Whisper-WebUI

A Gradio-based browser interface for Whisper. You can use it as an Easy Subtitle Generator!

About large-v3

large-v3 model has newly added on 23-11-07. large-v3 can not be used in faster-whsiper now, so set DISABLE_FASTER_WHISPER to true in user-start-webui.bat file if you want to use large-v3.

Notebook

If you wish to try this on Colab, you can do it in here!

Feature

Generate subtitles from various sources, including :
- Files
- Youtube
- Microphone
Currently supported subtitle formats :
- SRT
- WebVTT
- txt ( only text file without timeline )
Speech to Text Translation
- From other languages to English. ( This is Whisper's end-to-end speech-to-text translation feature )
Text to Text Translation
- Translate subtitle files using Facebook NLLB models

Installation and Running

Prerequisite

To run Whisper, you need to have git, python version 3.8 ~ 3.10 and FFmpeg.

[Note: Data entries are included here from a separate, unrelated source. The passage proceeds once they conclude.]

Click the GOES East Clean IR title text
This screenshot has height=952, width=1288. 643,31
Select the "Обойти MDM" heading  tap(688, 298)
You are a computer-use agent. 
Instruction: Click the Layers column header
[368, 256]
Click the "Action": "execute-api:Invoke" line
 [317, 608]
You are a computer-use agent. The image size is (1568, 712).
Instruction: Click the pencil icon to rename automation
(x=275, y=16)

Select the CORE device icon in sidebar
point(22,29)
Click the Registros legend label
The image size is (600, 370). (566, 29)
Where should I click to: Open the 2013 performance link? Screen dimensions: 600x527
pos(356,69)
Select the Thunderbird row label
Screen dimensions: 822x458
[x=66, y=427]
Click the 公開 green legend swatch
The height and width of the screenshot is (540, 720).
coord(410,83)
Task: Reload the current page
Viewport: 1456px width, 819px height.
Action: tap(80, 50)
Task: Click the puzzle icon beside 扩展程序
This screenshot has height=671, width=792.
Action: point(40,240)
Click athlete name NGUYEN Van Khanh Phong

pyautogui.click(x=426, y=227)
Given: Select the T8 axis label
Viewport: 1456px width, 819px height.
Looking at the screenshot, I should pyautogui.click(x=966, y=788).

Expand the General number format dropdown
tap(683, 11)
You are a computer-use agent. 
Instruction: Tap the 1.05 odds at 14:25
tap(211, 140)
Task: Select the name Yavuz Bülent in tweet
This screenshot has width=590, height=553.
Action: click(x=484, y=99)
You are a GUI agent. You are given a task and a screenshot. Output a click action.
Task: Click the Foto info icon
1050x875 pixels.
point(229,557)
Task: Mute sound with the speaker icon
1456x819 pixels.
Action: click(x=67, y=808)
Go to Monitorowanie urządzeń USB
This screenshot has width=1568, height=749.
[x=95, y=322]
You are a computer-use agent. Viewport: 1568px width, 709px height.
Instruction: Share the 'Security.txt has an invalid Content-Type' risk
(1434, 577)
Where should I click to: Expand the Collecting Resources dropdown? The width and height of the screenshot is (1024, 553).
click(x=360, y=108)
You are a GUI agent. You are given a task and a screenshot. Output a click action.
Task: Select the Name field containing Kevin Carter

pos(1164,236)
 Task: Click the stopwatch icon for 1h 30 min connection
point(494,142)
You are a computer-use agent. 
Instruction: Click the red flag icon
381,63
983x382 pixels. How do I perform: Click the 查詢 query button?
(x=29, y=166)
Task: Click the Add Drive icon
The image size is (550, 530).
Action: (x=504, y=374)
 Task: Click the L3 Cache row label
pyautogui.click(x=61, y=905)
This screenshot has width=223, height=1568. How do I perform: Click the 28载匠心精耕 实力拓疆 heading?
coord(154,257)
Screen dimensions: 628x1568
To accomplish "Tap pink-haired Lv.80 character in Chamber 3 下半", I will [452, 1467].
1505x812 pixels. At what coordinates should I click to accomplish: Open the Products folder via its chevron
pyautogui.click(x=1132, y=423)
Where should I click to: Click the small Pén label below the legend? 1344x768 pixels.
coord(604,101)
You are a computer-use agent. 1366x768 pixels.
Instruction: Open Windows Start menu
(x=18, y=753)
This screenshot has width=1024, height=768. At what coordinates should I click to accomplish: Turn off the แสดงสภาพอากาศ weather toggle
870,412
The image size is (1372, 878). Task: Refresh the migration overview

Please follow the links below to install the necessary software:

git : https://git-scm.com/downloads
python : https://www.python.org/downloads/
FFmpeg : https://ffmpeg.org/download.html

After installing FFmpeg, make sure to add the FFmpeg/bin folder to your system PATH!

Automatic Installation

If you have satisfied the prerequisites listed above, you are now ready to start Whisper-WebUI.

Run Install.bat from Windows Explorer as a regular, non-administrator user.
After installation, run the start-webui.bat. (It will automatically download the model if it is not already installed.)
Open your web browser and go to http://localhost:7860

( If you're running another Web-UI, it will be hosted on a different port , such as localhost:7861, localhost:7862, and so on )

And you can also run the project with command line arguments if you like by running user-start-webui.bat, see wiki for a guide to arguments.

VRAM Usages

This project is integrated with faster-whisper by default for better VRAM usage and transcription speed.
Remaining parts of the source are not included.